I confirm to Cathie Craigie that the Minister for Public Health will make that announcement in due course and in the appropriate manner. I hope that she welcomes the announcement when it is made.

The member asked about the postponement of appointments. In case she has not had this drawn to her attention by constituents—I would find that amazing—I point out that the real time bomb is the one that exists at the moment, in which if a patient asks to postpone an appointment, they may have their waiting time guarantee removed completely and end up waiting two years or more for treatment. That is entirely unacceptable. Under the new system, a patient will have the opportunity to ask for a postponement of an appointment on two occasions. If they do that, their waiting time clock will go back to zero, but they have a guarantee of being treated within 18 weeks from that point. They have no guarantee of being treated at all under the current system. The patients to whom I speak will consider that to be a substantial change.

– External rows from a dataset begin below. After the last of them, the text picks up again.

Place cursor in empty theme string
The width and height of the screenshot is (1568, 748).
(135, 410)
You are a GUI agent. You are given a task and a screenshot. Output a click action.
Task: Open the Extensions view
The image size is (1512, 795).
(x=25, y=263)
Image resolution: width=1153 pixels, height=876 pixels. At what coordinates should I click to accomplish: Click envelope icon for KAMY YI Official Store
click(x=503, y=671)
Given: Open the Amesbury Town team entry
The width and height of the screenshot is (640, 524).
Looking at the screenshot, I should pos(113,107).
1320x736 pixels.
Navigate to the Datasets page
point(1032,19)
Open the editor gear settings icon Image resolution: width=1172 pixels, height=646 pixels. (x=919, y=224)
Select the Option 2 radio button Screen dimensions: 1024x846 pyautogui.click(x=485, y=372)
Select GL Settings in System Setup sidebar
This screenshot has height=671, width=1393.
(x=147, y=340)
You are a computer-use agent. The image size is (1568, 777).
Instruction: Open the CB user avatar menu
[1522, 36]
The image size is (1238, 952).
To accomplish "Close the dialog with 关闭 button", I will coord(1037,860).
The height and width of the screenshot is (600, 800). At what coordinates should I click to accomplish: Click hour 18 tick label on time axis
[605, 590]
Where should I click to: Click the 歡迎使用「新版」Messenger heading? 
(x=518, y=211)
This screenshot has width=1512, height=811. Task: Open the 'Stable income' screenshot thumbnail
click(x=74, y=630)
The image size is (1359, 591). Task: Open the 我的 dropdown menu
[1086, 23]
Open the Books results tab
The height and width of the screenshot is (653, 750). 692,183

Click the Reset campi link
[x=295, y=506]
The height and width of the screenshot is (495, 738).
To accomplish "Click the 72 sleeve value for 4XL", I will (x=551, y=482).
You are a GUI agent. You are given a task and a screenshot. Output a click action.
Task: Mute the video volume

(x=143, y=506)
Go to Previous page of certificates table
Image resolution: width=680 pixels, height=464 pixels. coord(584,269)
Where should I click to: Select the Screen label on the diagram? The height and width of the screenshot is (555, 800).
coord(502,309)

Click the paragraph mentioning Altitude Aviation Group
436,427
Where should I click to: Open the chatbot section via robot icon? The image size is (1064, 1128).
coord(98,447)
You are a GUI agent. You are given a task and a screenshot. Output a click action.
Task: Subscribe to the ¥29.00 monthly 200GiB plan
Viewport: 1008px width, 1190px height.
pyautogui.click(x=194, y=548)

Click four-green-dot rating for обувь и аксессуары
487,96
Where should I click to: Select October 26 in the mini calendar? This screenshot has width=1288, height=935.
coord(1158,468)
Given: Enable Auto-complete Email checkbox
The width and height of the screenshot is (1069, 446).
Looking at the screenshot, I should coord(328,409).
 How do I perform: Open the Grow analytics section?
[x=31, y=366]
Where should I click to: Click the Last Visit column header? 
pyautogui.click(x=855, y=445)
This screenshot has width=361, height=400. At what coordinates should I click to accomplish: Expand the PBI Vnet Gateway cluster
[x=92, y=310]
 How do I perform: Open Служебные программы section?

I am not sure that I entirely followed the point that was being made about the choice of two appointments. When patients are offered appointments in the future, they will be offered a choice of two dates. In any system that is at all patient centred and which takes any account of the everyday lives of patients, that is the least that patients can expect. To those members who scoff at these patient-focused changes, I say that the NHS is working hard and enthusiastically to implement the changes as of January next year. Members may not agree with the changes, but NHS boards and staff around the country want to deliver the very best service for their patients.

Jeremy Purvis (Tweeddale, Ettrick and Lauderdale) (LD):

On the whole journey waiting time guarantee, the cabinet secretary said:

"The clock starts when the general practitioner's referral is received by the hospital or when a decision is made to provide treatment."

She went on to say:

"The patient must be seen or treated before the clock shows the maximum waiting time."

Will she confirm that that in fact applies to a first consultant appointment, so that the waiting time guarantee would actually be satisfied with simply a first consultant appointment because the patient would have been seen only?

Furthermore, the cabinet secretary said that if the patient has unavoidably had to postpone or rearrange an appointment, the hospital will contact the patient offering two further dates with at least 21 days' notice. A constituent of mine may unavoidably have to rearrange or postpone an appointment and the hospital may subsequently contact them to say, "There is an opportunity to do your hip replacement next week." Is the cabinet secretary banning that because there has to be at least 21 days' notice?

Nicola Sturgeon:

Unfortunately, Jeremy Purvis has completely misunderstood the statement; I hope that he will take special care to read the leaflet when he goes back to his office. I was not talking about the new 18-week whole journey waiting time, which will be delivered by 2011. Under that new waiting time, the journey will be from GP referral to treatment. Under the current system, we have two stages in waiting times, one of which is 18 weeks from GP referral to outpatient treatment; that is what I meant by being "seen". The second part of the journey is 18 weeks from outpatient treatment to being "treated"; that is what I meant by being treated. I hope that that clears matters up for Jeremy Purvis.

Patients will be given three weeks' notice of an appointment. If a patient is offered an appointment earlier than that and is able and willing to take it, of course they will do so. In the spirit of consensus, I say that Jeremy Purvis's final point was rather silly.